SCIENCE
'Chatter Box' will unravel the science of language
- Written by: Writer
- Category: SCIENCE
Scientists are to use a powerful supercomputer to mimic the part of the brain that controls speech and language function to better understand what goes wrong after brain damage caused by trauma or stroke. Psychologists at The University of Manchester have teamed up with colleagues in the School of Computer Science to develop the speech and language model using a computer system that will be up to 1,000 times more powerful than a standard PC. Dubbed 'Chatter Box', the £940K, five-year study is linked to the £1 million 'Brain Box' project that aims to build this new breed of computer based on biological principles that will enable it to carry out highly complex functions like those performed by the human brain. "The human brain contains about one hundred billion nerve cells or neurons that each have to make a simple decision as to whether to 'fire' or not," said Professor Steve Furber, in the School of Computer Science. "Each neuron's decision is based on how many other connecting neurons have fired recently.
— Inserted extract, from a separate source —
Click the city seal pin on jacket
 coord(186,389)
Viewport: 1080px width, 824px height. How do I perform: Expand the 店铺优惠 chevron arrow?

When this simple computation is distributed over billions of neurons, it is capable of supporting all the highly complex behavioural characteristics exhibited by humans. "The Brain Box computer is being built using simple microprocessors that are designed to interact like the networks of neurons in the brain allowing it to replicate sophisticated functions such as speech." Once the team have successfully produced the machine they will use it to build a model of normal human language capable of reading, comprehending, speaking, naming and repeating basic words in English. "To train such a model using existing computer simulators would take far too long – possibly more than a lifetime," said Dr Stephen Welbourne, in the School of Psychological Sciences. "We will validate this model by showing that damaging it can lead to the same patterns of behaviour as those found in brain-damaged individuals. "We will then use the model to predict the results of different speech therapy strategies and will test these predictions in a population of stroke patients who have linguistic problems. "Our goal is to understand how the brain supports language function, how this breaks down after brain damage and the mechanisms that support recovery and rehabilitation."